Dataset entries:
▽
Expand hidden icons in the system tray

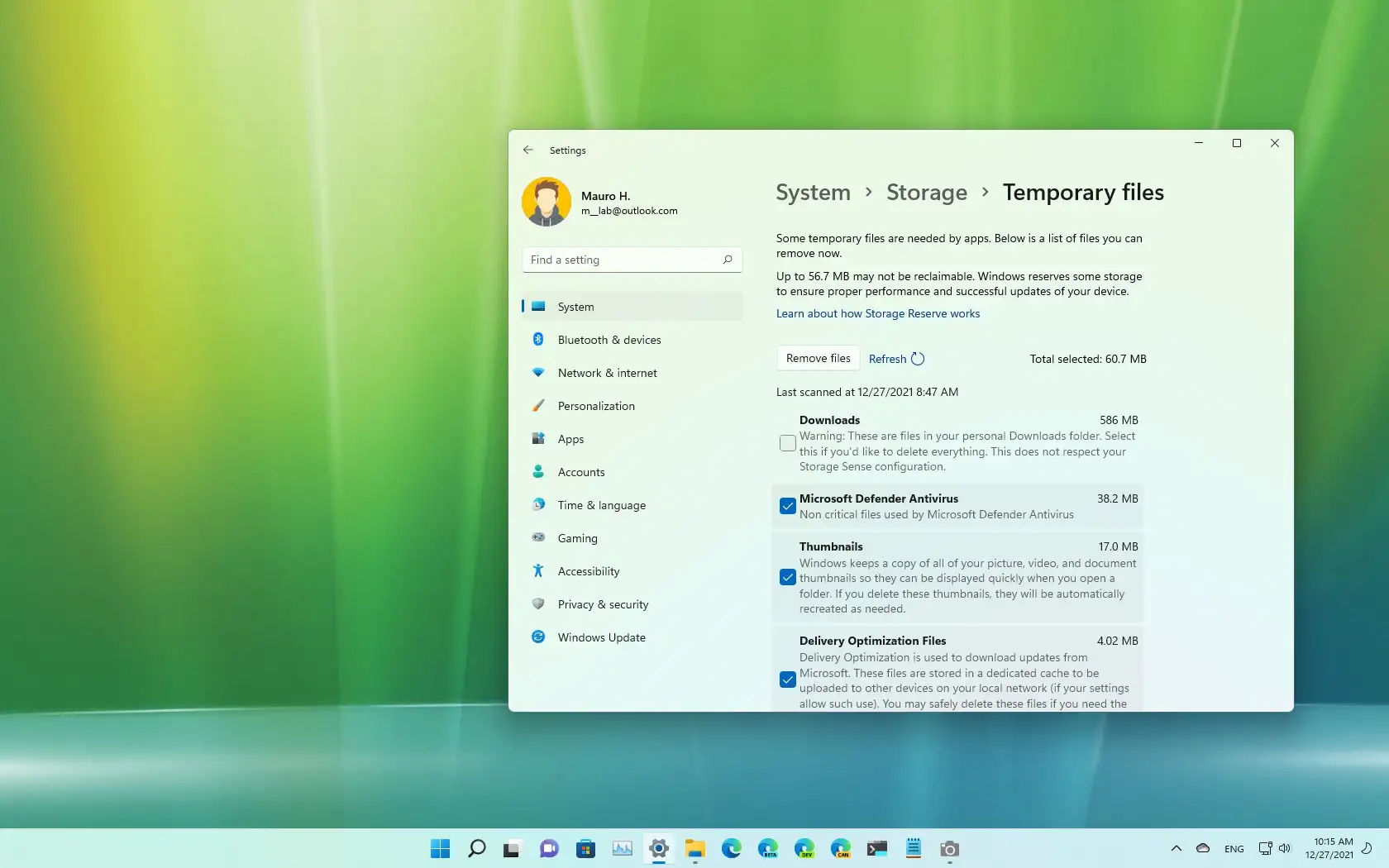pyautogui.click(x=1176, y=848)
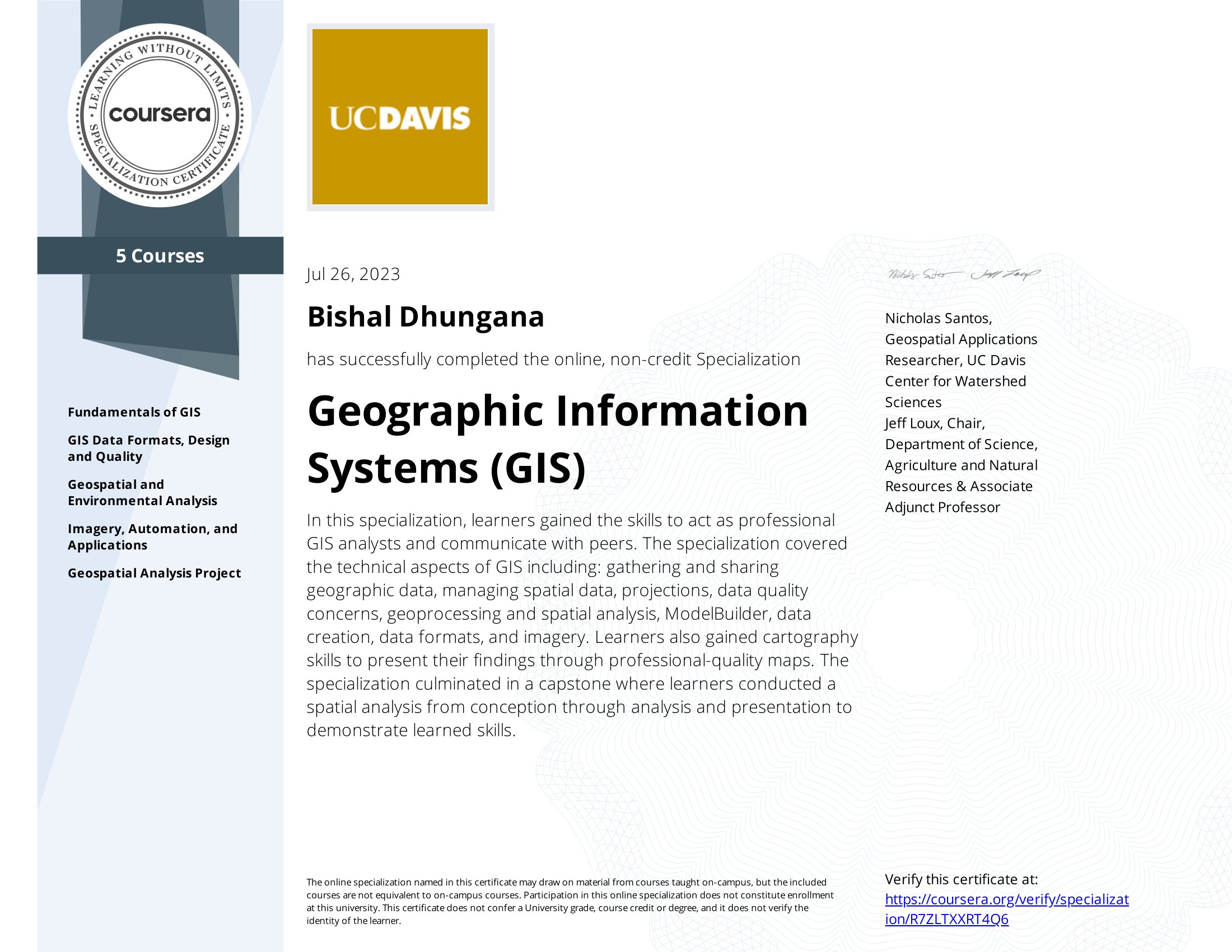Click the UC Davis logo
Viewport: 1232px width, 952px height.
coord(400,116)
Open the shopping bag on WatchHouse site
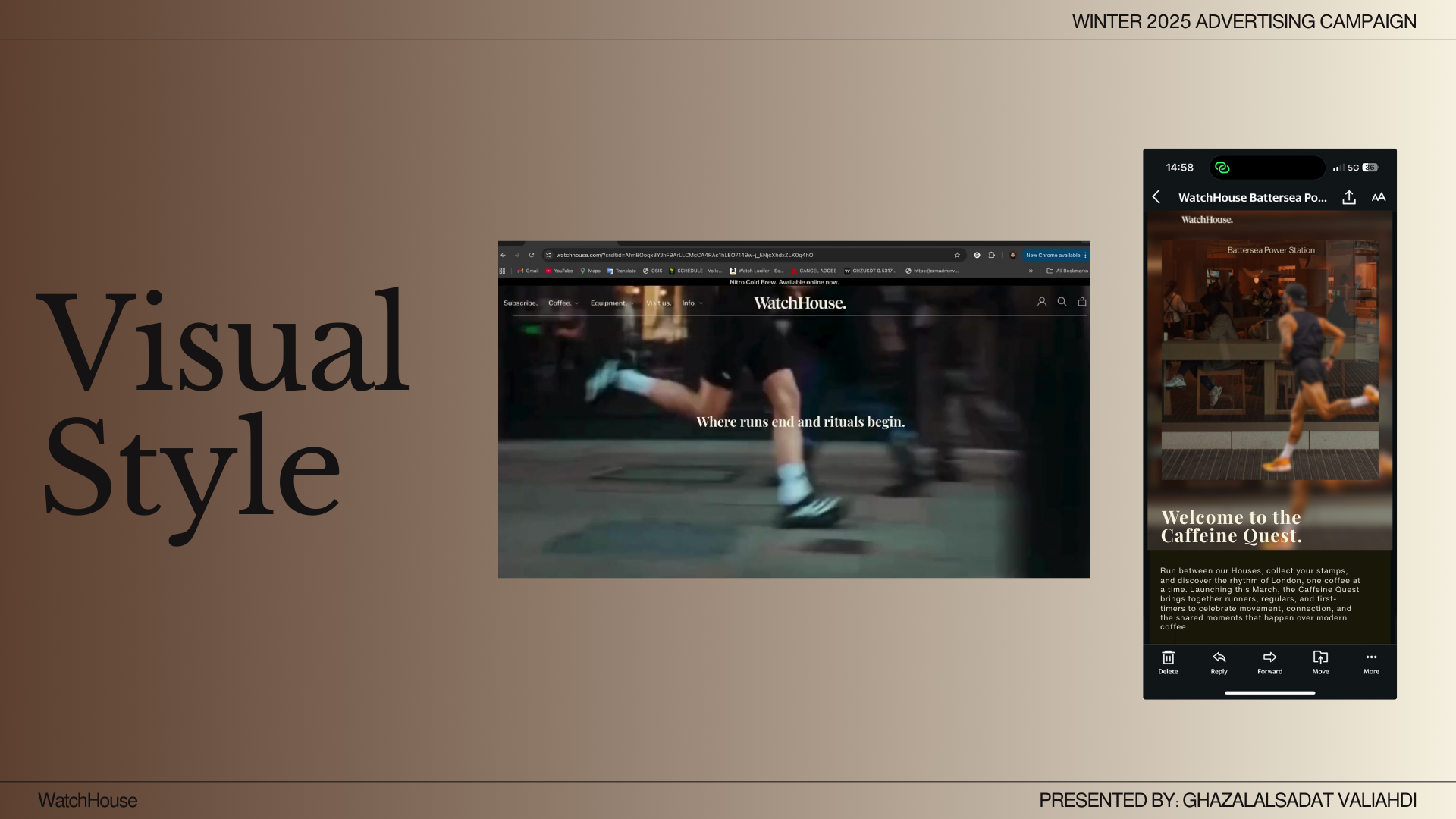The image size is (1456, 819). click(1082, 302)
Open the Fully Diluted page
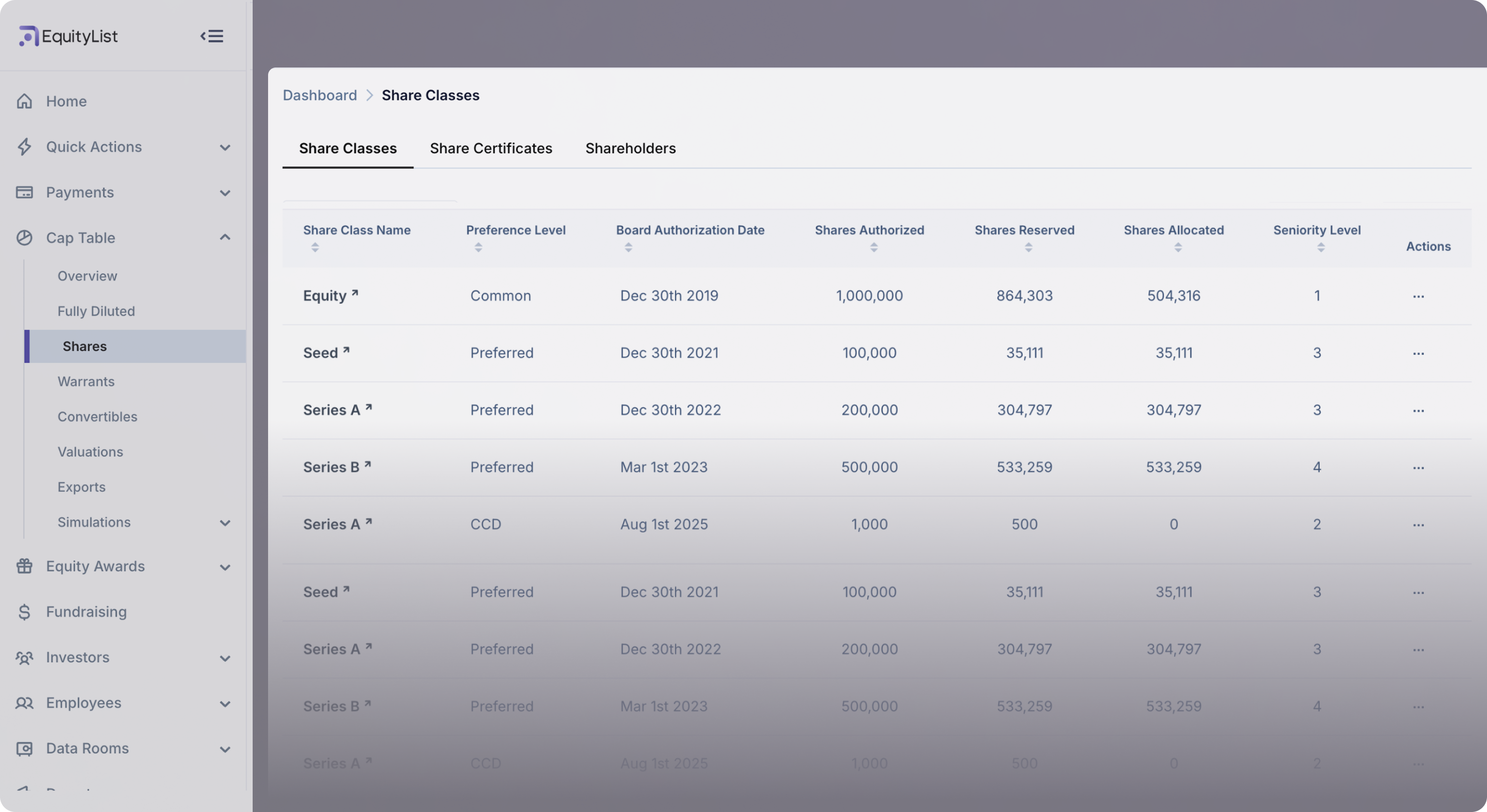The image size is (1487, 812). pos(96,311)
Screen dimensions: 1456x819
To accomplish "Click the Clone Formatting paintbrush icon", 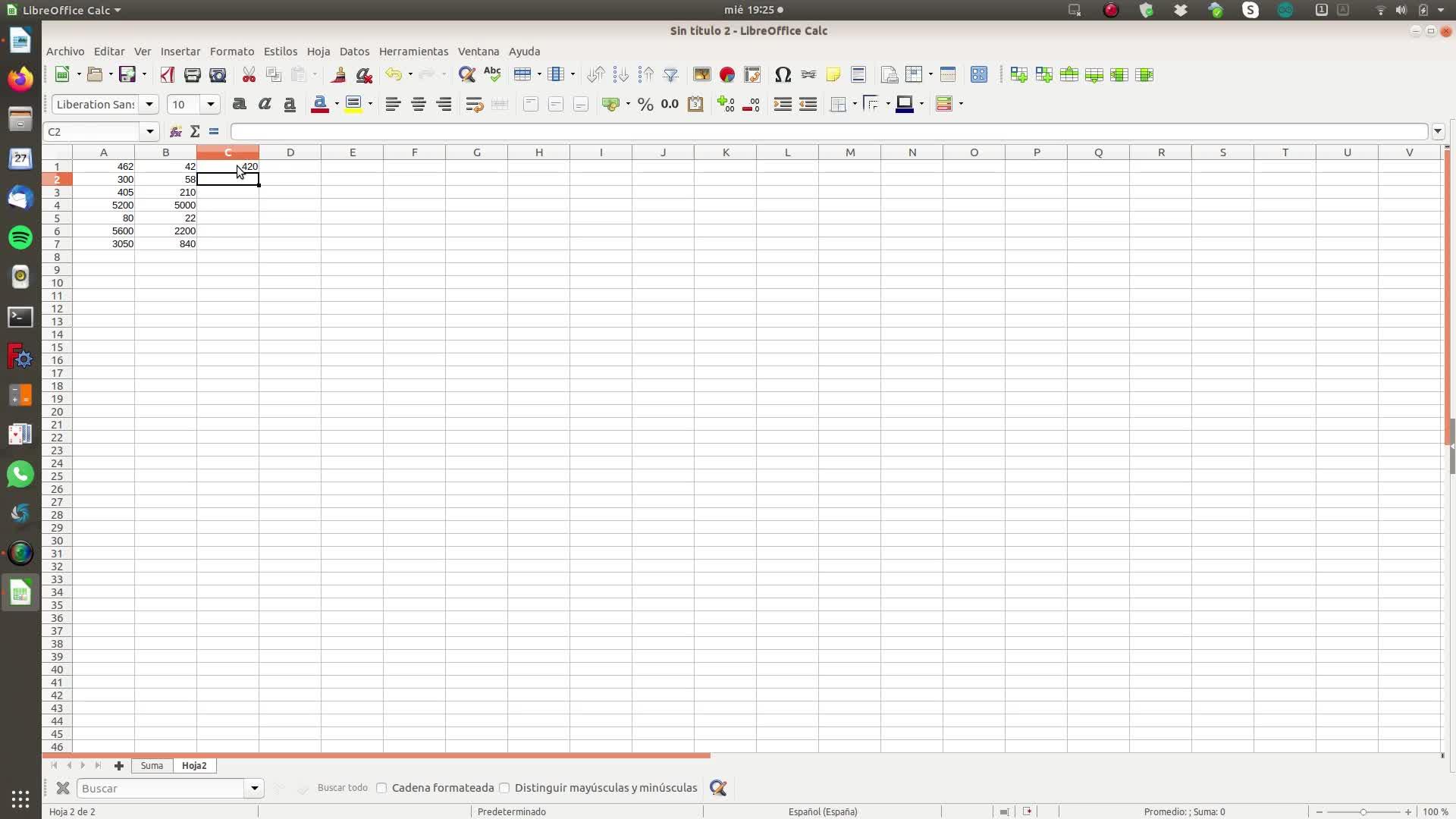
△
Your reply must hold only the lines from the line containing "Open the shopping bag on WatchHouse site" through the end of the records above, written out exactly, both ends included, with no pictures, please.

Open the shopping bag on WatchHouse site
The image size is (1456, 819). click(1082, 302)
Open the Fully Diluted page
The image size is (1487, 812). pos(96,311)
Screen dimensions: 1456x819
To accomplish "Click the Clone Formatting paintbrush icon", 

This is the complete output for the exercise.